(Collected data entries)
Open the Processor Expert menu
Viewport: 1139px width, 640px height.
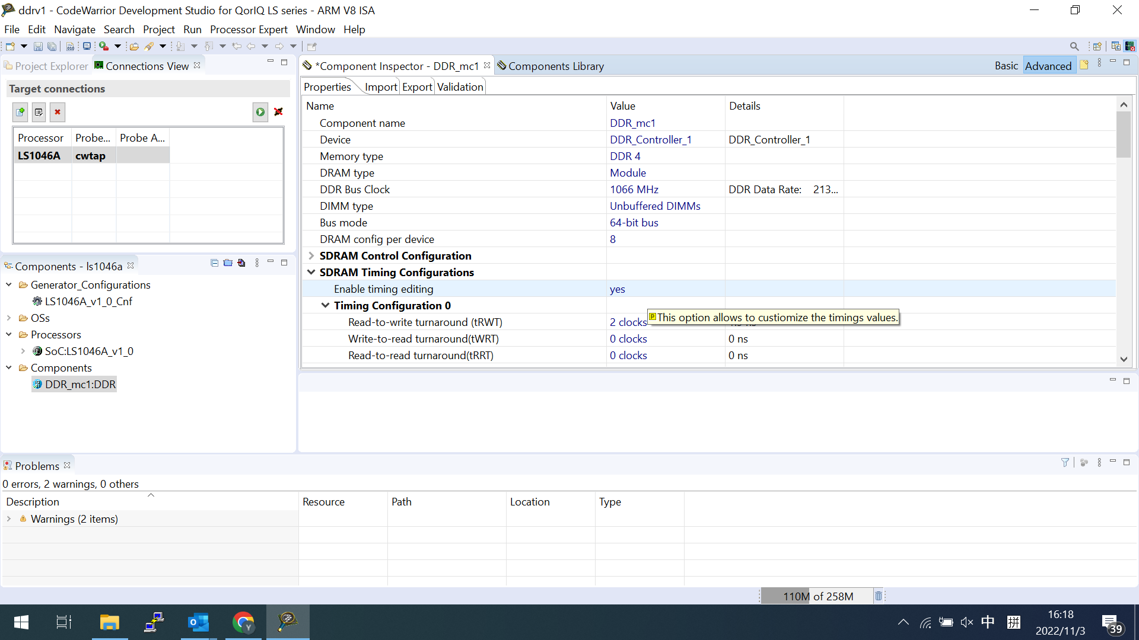click(249, 29)
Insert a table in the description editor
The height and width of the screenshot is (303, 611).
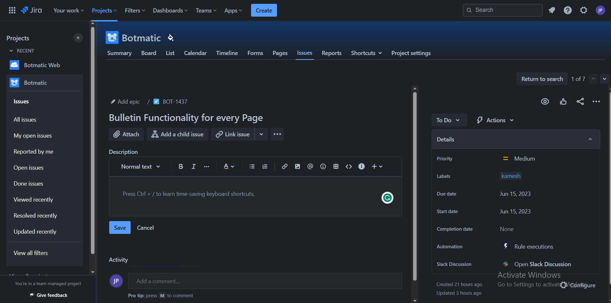coord(336,166)
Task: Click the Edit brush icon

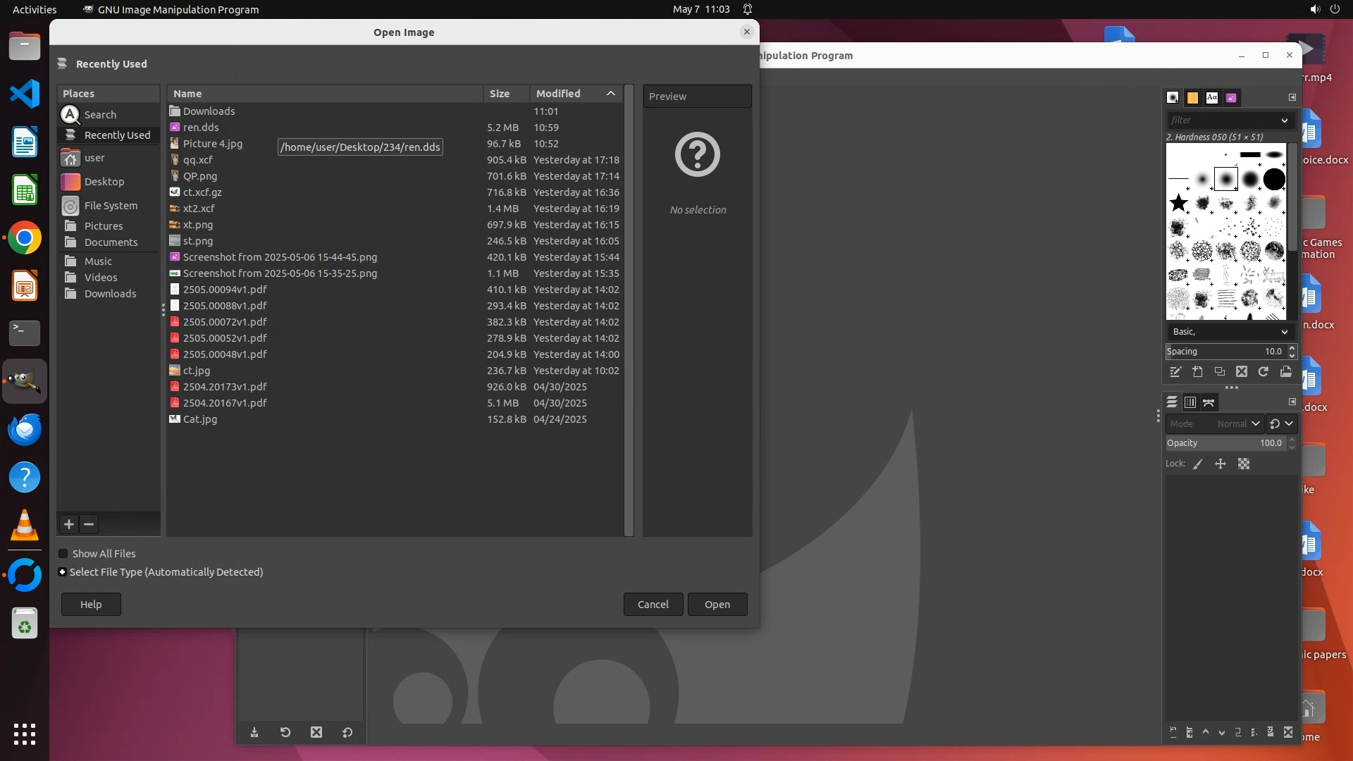Action: (x=1175, y=372)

_TASK GOAL_.
The data above must be copied exactly. Leave out the pictures.

_RESULT FOR THIS EXERCISE_.
Open the Processor Expert menu
Viewport: 1139px width, 640px height.
click(249, 29)
Insert a table in the description editor
The height and width of the screenshot is (303, 611).
coord(336,166)
Task: Click the Edit brush icon

Action: (x=1175, y=372)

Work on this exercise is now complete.